### EXERCISE GOAL
Leave every image out, and print the remaining lines below exactly.

### AVAILABLE DATA
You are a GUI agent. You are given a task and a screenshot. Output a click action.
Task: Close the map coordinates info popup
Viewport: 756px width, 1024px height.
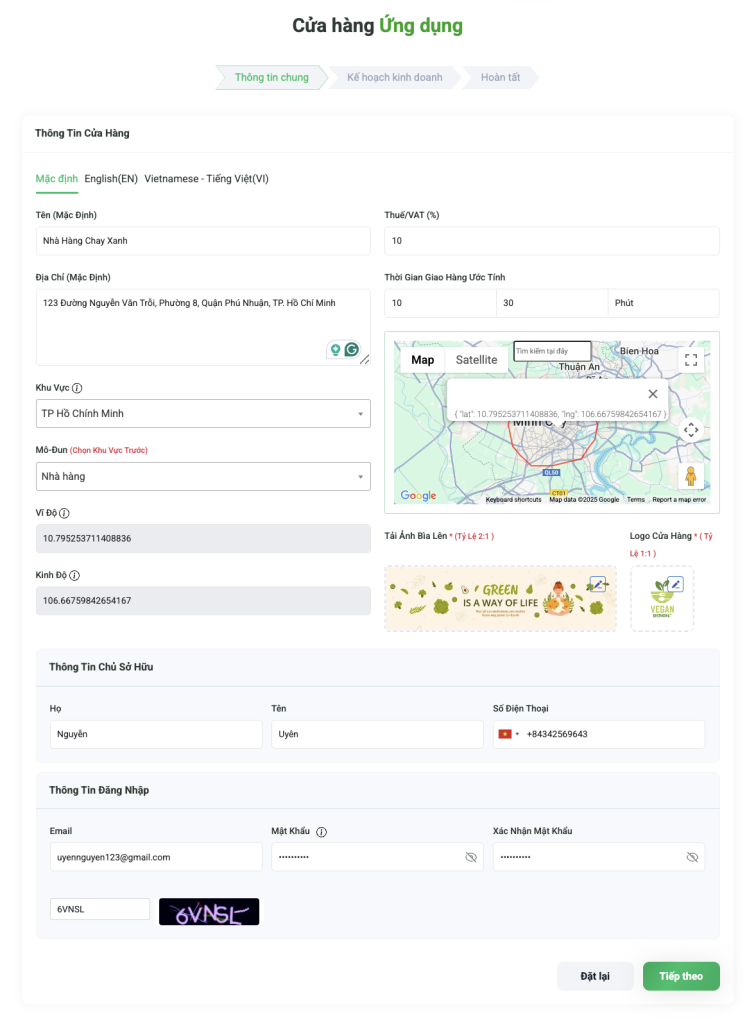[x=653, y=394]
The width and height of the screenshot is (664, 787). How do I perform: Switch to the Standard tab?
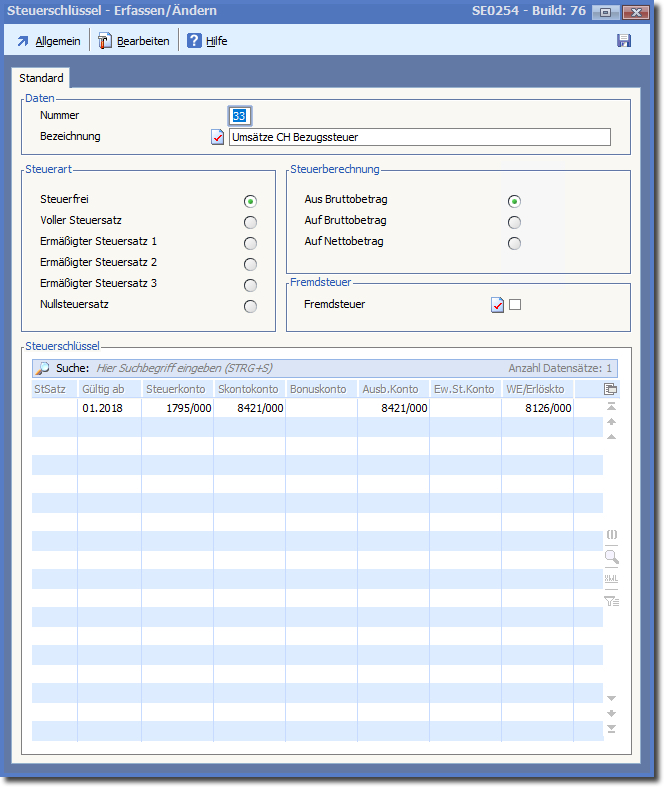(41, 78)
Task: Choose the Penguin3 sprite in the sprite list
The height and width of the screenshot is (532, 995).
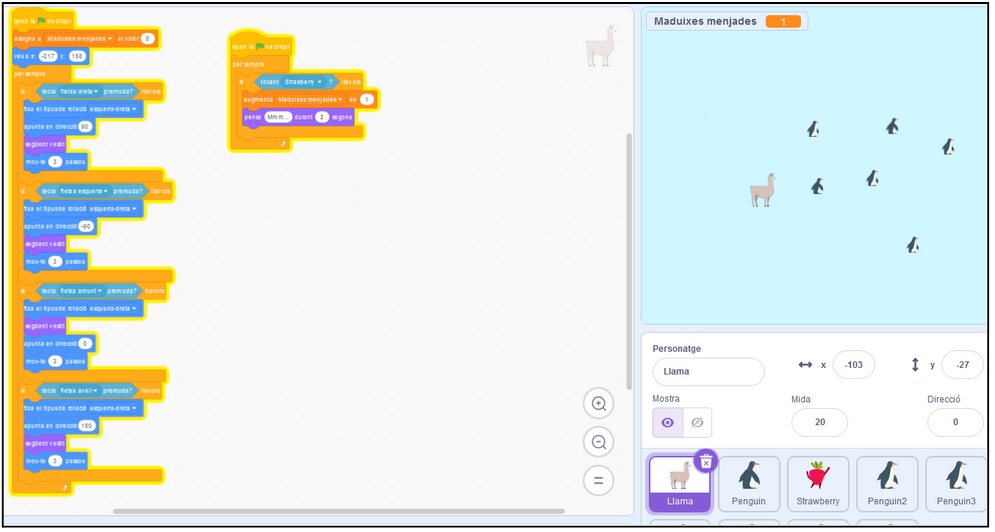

### TASK ANSWER
You are a GUI agent. You are given a task and a screenshot. Output a click action.
Task: Close the map coordinates info popup
Viewport: 756px width, 1024px height.
[x=653, y=394]
The width and height of the screenshot is (664, 787). How do I perform: Switch to the Standard tab?
(41, 78)
Task: Choose the Penguin3 sprite in the sprite list
The height and width of the screenshot is (532, 995).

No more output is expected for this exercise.